Fetal fuels. VII. Ketone bodies inhibit synthesis of purines in fetal rat brain.

Abstract

Maternal starvation in late gestation results in ketonemia and a lowered DNA content in fetal rat brain. Because purines are needed for formation of new RNA and DNA, we examined the de novo pathway for purine biosynthesis in fetal rat brain slices by measuring the incorporation of [14C]formate into [14C]adenine.
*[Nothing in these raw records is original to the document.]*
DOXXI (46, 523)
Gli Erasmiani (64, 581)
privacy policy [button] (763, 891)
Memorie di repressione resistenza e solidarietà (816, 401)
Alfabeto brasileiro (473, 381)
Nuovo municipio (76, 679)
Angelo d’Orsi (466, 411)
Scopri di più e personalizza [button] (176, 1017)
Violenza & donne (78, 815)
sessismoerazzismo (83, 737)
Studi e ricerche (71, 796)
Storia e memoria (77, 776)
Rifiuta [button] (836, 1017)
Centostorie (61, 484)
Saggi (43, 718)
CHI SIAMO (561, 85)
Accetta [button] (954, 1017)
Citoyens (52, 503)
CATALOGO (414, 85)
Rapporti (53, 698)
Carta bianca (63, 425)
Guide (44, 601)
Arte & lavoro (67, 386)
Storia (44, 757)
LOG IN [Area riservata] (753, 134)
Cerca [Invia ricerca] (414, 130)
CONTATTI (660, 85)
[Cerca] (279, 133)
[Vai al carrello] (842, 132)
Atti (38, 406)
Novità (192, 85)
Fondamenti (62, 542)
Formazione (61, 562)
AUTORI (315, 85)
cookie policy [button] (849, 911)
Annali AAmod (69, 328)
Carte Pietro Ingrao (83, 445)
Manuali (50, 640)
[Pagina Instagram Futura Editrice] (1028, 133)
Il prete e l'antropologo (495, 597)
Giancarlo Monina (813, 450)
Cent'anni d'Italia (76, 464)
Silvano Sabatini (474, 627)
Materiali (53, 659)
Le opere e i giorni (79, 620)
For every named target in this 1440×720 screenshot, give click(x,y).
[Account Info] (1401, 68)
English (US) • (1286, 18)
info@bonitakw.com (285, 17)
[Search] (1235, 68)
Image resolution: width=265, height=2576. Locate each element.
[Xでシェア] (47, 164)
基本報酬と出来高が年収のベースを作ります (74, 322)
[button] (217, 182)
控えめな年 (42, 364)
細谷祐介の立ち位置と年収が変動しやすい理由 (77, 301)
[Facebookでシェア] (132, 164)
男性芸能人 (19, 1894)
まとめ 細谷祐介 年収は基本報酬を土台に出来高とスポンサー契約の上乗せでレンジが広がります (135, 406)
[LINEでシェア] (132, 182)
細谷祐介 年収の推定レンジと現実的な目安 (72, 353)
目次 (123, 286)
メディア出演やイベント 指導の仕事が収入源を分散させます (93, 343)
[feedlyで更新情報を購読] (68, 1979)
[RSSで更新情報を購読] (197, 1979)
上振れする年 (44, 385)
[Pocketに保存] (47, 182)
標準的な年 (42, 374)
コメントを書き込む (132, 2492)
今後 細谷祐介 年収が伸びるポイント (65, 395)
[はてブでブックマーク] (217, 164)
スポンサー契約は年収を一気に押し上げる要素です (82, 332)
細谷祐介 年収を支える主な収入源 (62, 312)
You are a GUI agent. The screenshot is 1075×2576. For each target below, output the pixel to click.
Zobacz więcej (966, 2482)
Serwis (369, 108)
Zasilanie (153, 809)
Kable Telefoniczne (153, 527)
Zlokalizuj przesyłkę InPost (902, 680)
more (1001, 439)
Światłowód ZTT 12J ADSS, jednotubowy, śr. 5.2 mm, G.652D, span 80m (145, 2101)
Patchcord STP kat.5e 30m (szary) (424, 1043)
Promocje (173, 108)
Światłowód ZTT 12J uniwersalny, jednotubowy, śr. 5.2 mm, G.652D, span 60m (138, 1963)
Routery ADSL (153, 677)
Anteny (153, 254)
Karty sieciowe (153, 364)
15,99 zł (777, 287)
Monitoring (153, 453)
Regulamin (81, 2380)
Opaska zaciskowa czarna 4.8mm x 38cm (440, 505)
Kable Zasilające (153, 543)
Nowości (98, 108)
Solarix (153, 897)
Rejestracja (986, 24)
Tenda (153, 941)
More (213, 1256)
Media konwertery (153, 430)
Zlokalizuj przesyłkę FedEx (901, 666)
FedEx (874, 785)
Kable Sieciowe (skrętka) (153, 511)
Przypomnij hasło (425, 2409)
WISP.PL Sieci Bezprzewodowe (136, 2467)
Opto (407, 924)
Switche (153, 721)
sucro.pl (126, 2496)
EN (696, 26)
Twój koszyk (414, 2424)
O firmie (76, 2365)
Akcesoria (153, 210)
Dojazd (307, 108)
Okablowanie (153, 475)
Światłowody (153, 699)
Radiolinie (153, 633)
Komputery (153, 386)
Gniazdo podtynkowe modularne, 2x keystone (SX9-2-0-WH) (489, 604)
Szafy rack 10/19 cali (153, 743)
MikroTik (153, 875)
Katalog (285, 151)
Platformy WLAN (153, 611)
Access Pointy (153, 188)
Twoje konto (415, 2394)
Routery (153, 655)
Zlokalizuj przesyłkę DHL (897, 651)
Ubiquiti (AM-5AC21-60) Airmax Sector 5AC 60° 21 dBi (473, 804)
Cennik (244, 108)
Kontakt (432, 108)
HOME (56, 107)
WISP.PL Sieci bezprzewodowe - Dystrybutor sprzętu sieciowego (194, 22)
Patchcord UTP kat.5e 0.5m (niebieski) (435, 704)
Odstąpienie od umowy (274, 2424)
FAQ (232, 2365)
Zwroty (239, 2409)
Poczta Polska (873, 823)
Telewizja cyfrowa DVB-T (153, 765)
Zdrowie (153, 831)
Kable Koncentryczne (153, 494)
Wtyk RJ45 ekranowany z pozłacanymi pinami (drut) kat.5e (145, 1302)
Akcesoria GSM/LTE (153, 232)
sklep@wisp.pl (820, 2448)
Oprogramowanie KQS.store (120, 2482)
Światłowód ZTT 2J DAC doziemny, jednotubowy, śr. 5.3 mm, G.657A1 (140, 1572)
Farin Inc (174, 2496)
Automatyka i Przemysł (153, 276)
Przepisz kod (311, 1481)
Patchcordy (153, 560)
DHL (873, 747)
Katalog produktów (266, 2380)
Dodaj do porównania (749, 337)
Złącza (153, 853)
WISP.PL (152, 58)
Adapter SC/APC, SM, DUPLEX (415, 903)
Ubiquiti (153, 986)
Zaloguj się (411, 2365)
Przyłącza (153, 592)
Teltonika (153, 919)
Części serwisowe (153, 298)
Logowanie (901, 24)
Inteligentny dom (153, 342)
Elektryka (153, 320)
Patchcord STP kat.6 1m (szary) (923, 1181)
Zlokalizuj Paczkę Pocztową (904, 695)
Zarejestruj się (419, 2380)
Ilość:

Maternal starvation days 18-20 resulted in a slight but nonsignificant fall in purine biosynthesis from 0.230 +/- 0.006 to 0.216 +/- 0.006 mumol X g-1 X 2 h-1. Graded concentrations of DL-3-hydroxybutyrate (3OHB) produced a progressive inhibition of formate incorporation in fetal brain slices, and rates of purine biosynthesis in the presence of 5.4 mM 3OHB were significantly lower (P less than 0.01) in fetal brain slices from both fed and starved mothers, i.e., 0.199 +/- 0.006 and 0.189 +/- 0.006 mumol X g-1 X 2 h-1, respectively. Acetoacetate caused an inhibition similar in magnitude to 3OHB. That 3OHB did not act via a protein biosynthetic step was evidenced by unimpaired biosynthesis of purines and sustained 3OHB inhibition in the presence of 1 mM cycloheximide. Unlike the de novo pathway, the salvage pathway measured by incorporation of [8-14C]adenine into labeled nucleotides was not significantly inhibited even by supraphysiological levels of 3OHB (21.6 mM). Serial measurements of the de novo and salvage pathways in neonatal brain slices showed a maintenance of salvage activity during the first 2 wk but a progressive fall in activity of the de novo pathway. Thus ketone bodies could act to restrain the synthesis of purine nucleotide building blocks for new cell formation in fetal but not in neonatal rat brain.